---------- Data supplied ----------

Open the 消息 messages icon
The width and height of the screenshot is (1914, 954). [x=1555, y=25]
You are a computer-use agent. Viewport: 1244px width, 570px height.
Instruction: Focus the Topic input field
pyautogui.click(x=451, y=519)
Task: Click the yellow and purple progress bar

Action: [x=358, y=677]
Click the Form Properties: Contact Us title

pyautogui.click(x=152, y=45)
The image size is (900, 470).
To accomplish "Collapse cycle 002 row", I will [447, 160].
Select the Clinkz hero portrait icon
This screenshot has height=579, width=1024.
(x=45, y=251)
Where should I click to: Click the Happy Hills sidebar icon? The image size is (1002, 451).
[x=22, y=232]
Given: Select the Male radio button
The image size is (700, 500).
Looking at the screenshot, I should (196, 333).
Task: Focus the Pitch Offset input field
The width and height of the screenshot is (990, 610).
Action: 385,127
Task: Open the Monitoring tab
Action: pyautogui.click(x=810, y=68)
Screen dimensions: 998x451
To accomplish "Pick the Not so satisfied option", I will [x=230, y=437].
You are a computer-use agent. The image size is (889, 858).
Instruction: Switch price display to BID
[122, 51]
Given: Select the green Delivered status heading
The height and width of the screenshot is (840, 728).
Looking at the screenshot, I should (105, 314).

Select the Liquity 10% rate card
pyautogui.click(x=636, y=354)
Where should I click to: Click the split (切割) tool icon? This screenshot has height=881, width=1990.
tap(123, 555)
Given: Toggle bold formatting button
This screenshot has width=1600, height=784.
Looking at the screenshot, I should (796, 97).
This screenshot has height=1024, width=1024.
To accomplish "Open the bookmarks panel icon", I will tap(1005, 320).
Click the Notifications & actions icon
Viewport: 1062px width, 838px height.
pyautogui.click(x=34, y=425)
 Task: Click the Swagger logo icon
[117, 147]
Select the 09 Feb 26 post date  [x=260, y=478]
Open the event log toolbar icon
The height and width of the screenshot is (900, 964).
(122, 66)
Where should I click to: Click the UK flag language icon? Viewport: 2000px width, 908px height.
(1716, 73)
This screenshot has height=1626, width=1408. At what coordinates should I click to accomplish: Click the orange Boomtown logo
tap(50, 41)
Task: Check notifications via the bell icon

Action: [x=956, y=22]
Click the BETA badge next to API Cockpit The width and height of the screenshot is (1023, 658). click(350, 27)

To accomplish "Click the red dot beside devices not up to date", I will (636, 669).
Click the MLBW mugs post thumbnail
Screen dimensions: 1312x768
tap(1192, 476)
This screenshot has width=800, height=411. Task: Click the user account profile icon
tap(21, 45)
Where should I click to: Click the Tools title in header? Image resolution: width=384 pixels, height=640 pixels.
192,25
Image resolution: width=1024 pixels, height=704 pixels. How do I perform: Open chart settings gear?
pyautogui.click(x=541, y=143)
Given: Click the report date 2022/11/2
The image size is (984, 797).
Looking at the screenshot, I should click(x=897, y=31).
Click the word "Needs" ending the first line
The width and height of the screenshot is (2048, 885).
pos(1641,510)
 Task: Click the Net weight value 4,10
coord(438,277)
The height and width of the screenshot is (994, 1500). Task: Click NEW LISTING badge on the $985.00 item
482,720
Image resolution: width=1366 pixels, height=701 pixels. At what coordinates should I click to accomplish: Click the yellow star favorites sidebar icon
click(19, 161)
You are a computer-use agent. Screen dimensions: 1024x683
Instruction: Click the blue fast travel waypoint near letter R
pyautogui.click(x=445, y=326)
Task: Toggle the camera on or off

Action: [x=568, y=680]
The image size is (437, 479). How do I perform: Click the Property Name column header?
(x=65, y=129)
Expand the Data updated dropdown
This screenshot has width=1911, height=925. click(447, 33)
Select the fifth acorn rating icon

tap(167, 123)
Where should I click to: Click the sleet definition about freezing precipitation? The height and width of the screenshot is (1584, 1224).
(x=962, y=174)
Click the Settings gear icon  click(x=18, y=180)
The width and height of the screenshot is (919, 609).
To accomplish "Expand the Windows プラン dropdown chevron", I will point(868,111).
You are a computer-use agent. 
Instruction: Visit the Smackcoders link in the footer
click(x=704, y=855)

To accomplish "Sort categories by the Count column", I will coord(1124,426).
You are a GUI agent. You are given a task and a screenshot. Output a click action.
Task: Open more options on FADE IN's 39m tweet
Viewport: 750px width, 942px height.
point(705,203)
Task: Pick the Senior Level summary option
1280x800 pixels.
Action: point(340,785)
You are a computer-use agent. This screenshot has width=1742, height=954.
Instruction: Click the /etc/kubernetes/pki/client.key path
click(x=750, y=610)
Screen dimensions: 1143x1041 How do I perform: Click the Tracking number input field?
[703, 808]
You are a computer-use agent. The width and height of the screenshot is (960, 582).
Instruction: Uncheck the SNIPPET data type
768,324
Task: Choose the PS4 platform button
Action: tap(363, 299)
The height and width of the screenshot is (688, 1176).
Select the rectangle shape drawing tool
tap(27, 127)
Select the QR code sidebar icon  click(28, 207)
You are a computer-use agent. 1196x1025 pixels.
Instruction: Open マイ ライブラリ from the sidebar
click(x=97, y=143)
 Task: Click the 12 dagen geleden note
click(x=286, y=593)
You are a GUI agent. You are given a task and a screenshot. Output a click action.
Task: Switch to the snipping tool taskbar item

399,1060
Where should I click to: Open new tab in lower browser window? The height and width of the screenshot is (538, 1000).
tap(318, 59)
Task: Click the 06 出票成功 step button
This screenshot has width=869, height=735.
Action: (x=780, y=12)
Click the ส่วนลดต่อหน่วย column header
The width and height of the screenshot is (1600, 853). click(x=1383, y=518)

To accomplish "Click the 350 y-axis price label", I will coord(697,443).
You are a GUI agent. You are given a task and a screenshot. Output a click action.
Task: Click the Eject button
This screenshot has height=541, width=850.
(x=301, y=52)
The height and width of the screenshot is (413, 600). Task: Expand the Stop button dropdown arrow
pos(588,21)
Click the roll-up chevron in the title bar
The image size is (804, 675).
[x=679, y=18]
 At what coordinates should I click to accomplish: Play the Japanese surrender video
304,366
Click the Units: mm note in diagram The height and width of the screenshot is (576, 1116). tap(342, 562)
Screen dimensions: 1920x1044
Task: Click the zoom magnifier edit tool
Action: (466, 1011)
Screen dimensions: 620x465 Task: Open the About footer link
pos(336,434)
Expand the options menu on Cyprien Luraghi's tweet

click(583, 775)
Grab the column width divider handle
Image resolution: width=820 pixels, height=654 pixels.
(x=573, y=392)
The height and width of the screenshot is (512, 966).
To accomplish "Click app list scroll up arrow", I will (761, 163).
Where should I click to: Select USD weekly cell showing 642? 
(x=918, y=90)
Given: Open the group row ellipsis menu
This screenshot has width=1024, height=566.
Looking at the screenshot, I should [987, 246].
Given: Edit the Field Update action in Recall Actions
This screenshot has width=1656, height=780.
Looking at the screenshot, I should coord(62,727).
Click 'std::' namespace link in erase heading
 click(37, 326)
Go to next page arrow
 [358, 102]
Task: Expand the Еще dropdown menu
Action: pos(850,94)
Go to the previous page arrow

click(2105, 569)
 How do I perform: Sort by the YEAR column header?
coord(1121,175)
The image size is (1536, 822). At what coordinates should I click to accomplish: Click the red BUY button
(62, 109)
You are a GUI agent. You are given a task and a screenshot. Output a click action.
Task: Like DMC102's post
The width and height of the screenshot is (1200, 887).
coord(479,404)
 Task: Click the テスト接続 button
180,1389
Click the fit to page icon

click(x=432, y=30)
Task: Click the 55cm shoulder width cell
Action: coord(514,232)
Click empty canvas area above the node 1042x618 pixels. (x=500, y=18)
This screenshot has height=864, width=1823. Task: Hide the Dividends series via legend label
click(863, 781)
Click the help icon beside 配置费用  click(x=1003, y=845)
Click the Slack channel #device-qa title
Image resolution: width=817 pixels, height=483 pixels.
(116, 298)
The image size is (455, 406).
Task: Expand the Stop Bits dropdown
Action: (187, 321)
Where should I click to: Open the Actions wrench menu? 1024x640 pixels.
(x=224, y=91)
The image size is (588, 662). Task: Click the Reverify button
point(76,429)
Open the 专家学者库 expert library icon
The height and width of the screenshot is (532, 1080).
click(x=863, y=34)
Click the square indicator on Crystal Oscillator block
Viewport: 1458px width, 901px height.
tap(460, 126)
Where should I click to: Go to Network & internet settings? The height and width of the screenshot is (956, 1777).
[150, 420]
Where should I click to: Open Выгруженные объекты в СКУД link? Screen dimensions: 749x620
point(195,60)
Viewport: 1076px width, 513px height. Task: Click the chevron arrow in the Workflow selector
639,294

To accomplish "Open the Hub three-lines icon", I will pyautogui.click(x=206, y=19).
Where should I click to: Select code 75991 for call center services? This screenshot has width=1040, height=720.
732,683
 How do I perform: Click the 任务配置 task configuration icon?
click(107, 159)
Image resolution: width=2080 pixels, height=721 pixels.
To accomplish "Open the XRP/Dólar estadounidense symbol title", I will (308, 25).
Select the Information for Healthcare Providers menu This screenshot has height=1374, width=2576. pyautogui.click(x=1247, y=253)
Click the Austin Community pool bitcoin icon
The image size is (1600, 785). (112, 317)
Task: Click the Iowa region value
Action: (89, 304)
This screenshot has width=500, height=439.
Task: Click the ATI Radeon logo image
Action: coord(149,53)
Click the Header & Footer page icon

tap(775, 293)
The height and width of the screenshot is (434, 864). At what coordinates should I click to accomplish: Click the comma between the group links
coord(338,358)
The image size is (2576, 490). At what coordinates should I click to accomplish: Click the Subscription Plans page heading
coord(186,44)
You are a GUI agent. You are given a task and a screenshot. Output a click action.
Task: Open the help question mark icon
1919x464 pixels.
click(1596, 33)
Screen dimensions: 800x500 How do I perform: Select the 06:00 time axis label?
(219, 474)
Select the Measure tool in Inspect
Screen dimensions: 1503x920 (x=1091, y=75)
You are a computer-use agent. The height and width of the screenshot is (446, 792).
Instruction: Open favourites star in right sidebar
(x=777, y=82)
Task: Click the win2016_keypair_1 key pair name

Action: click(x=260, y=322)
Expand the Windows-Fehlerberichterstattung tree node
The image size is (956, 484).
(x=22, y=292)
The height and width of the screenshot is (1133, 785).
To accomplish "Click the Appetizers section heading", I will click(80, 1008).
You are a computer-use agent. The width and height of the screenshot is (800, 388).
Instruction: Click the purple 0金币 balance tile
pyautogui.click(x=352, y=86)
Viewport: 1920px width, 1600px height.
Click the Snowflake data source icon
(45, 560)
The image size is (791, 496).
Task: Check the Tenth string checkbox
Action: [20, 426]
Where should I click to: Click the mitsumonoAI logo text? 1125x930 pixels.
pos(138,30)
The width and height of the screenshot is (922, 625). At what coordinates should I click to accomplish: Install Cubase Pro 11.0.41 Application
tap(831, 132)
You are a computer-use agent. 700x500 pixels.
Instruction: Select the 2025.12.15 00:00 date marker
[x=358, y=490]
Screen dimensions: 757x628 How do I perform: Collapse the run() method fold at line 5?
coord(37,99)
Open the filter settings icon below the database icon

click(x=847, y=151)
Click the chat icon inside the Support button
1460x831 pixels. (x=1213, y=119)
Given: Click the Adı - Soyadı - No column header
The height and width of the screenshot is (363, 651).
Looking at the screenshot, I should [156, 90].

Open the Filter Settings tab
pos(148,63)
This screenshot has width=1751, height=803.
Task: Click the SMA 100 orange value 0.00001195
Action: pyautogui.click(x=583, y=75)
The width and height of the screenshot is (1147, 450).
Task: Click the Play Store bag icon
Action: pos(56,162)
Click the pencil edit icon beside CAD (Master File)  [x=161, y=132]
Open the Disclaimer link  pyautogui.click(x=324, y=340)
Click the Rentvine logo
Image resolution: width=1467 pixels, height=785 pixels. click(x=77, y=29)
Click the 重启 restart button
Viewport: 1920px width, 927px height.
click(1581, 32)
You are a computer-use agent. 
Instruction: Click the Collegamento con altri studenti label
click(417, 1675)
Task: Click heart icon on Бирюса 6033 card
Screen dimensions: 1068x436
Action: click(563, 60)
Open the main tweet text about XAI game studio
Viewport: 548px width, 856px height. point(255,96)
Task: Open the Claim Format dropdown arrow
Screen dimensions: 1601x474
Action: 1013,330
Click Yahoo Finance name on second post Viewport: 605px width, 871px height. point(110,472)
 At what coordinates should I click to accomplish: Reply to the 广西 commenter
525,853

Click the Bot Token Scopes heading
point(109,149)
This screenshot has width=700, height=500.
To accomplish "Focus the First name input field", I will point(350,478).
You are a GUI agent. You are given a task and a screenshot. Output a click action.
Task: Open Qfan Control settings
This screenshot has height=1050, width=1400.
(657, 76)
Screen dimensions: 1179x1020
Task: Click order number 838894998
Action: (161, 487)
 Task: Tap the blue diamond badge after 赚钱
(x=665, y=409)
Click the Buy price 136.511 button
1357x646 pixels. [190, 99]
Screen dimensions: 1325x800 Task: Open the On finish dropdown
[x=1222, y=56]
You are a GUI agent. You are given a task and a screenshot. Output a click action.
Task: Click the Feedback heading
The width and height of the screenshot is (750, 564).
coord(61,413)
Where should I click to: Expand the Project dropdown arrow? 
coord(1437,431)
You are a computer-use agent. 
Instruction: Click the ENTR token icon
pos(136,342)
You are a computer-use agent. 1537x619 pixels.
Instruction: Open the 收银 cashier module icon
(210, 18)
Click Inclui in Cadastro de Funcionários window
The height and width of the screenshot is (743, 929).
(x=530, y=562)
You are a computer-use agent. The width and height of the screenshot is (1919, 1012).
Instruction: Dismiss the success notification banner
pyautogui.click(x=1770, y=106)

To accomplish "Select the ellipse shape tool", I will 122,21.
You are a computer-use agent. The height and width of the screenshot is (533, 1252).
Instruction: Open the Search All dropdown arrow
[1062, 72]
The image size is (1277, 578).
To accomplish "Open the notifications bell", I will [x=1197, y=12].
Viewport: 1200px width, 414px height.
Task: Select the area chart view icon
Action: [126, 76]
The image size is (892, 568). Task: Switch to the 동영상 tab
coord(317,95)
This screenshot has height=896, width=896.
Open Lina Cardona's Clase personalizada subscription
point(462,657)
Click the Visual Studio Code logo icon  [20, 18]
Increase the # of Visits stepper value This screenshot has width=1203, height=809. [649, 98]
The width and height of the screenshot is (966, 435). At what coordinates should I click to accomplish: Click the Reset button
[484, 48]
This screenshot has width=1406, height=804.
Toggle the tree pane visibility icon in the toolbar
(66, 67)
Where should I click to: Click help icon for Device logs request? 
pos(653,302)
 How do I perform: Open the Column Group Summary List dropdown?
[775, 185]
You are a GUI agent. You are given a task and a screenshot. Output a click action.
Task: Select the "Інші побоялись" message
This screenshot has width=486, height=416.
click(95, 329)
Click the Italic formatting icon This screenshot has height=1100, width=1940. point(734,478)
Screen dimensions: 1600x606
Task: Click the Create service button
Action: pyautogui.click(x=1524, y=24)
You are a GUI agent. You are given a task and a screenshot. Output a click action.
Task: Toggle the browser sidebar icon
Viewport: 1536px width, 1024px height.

----------

The problem
Which of the lines above carry the string "Pick"? Copy every one.

Answer below
To accomplish "Pick the Not so satisfied option", I will [x=230, y=437].
Task: Pick the Senior Level summary option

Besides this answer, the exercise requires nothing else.